Endocrine System

What is Endocrine System?

Endocrine System consists of ductless glands that control, communicate, coordinate and integrate various functions of all the body organs by secretions of chemical messenger called hormones.

What is the difference between nervous and endocrine control?

	Nervous Control	Endocrine Control
1.	Works by the conduction of nerve impulses.	Works by the release of chemical messengers – the hormones.
2.	Works very rapidly.	Works slowly.
3.	Nerve impulse is conducted through nerve fibres.	Hormones travel through bloodstream.
4.	Effects of nerve impulses are short-lived.	It has prolonged effect.
5.	Information is directed to specific part.	Information is spread throughout the body by bloodstream.
6.	It has no effect on growth.	Affects growth.
7.	Does not influence chemical changes and cannot regulate metabolism.	It brings about specific chemical changes and regulates metabolism.

What is the difference between Endocrine glands and Exocrine glands?

	Endocrine Glands	Exocrine Glands
1.	Ductless glands.	Glands with ducts.
2.	Secrete hormones.	Secrete enzymes or other useful substances.
3.	Their secretions always act away from the site of secretion.	Their secretion may act away or at the site of their secretions.
4.	Secretions are transported by the way of blood.	Secretions are transported by the way of ducts.
5.	Examples – Pituitary gland, Thyroid gland, Adrenal gland, e.t.c.	Examples – Sweat glands, sebaceous glands, e.t.c.

Hormones

• Derived from Greek word hormao – to excite.
• A hormone may be defined as a chemical messenger which is secreted in very small quantities by the endocrine glands directly into the blood stream.
• They are also known as information transferring molecules.
• The term hormone was coined by Starling.
• First hormone was discovered by Bayliss and Starling and the hormone was secretin.

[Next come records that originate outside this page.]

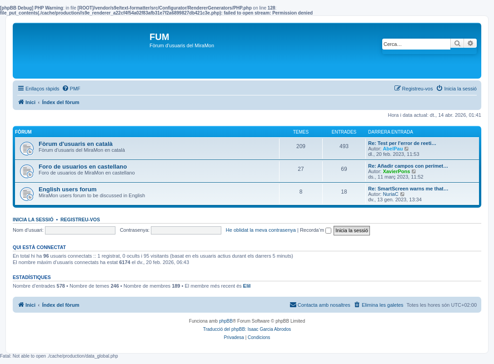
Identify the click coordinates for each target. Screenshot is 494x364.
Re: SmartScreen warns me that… (408, 188)
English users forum (68, 189)
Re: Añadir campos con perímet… (408, 166)
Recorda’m (315, 230)
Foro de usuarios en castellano (83, 166)
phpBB (226, 321)
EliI (247, 286)
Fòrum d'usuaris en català (76, 143)
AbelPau (393, 148)
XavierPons (396, 171)
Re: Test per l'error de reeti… (402, 143)
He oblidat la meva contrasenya (261, 230)
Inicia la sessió (33, 219)
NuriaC (390, 194)
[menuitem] (71, 88)
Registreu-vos (80, 219)
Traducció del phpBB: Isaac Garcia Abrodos (247, 329)
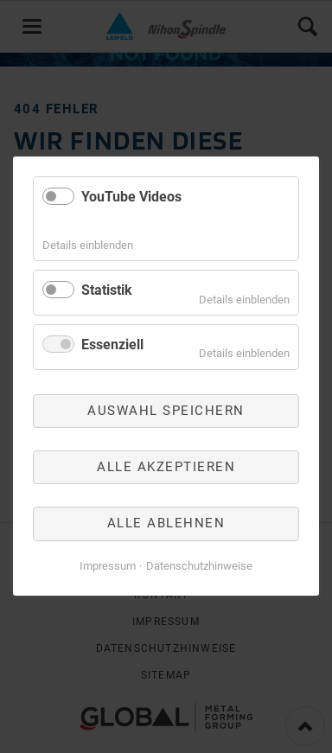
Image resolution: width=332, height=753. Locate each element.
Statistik (106, 290)
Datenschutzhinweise (199, 565)
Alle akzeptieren (166, 467)
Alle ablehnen (166, 524)
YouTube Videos (131, 196)
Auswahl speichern (166, 410)
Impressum (108, 565)
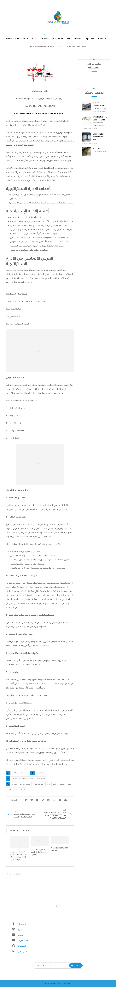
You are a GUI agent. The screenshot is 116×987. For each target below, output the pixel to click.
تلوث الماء (96, 149)
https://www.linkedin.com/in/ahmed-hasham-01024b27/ (40, 113)
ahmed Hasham (25, 784)
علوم (16, 789)
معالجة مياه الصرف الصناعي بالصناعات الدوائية (99, 105)
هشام (23, 789)
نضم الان (76, 965)
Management (41, 778)
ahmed (14, 784)
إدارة (48, 784)
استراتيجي (62, 784)
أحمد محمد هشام (39, 784)
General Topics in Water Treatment (22, 778)
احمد (54, 784)
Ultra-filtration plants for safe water (98, 137)
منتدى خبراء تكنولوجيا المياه (19, 773)
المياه (69, 784)
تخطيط (9, 789)
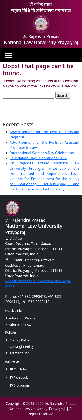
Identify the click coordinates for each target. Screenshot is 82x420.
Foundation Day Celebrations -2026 (38, 158)
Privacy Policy (17, 340)
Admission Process (21, 318)
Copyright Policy (19, 347)
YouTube (18, 369)
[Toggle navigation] (10, 55)
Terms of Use (17, 353)
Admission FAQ (18, 325)
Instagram (19, 385)
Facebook (19, 377)
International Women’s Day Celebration (42, 152)
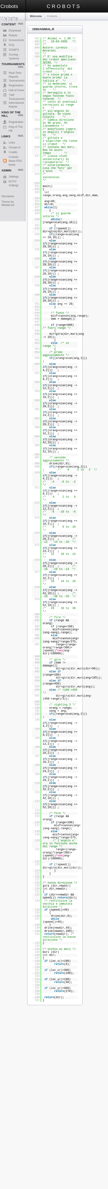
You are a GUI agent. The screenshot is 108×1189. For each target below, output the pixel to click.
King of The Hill (16, 127)
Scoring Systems (14, 55)
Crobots (52, 16)
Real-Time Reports (15, 73)
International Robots (16, 103)
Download (15, 30)
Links (12, 142)
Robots (13, 35)
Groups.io (15, 147)
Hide (20, 24)
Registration (16, 85)
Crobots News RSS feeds (15, 157)
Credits (13, 152)
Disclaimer (8, 196)
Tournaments (16, 80)
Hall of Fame (16, 90)
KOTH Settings (14, 182)
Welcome (36, 16)
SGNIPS (14, 49)
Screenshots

Characteristics of Hormones

• Secreted from endocrine glands and transported by the way of blood.
• They always act away from the site of their secretion at particular organ or cell known as target organ.
• They are secreted in very small quantity.
• They are organic compounds of diverse chemical nature and are soluble in water.
• They may accelerate or inhibit specific physiological process.
• They are very specific in their action.

Chemical Nature of Hormones

• Chemically, hormones are as follows :
  • Proteinaceous – Example: Follicle Stimulating Hormone (FSH) , Luteinizing Hormone (LH) , Thyroid Stimulating Hormone (TSH)
  • Peptides – Example: ACTH, Oxytocin, ADH (Vasopressin)
  • Steroids – Sex hormones
  • Amino acid derivatives – Thyroxin, Adrenaline

 

Endocrine glands

• These are ductless glands that control, communicate, coordinate and integrate various functions of all the body organs by secretions of chemical messenger called hormones and thus collectively constitute the endocrine system.
• Target organ cells – Cells or organs that respond to a particular hormone are called target organ cells.
• Endocrinology – The science concerned with the structure and functions of endocrine glands, their diagnosis and treatment of disorders is known as endocrinology.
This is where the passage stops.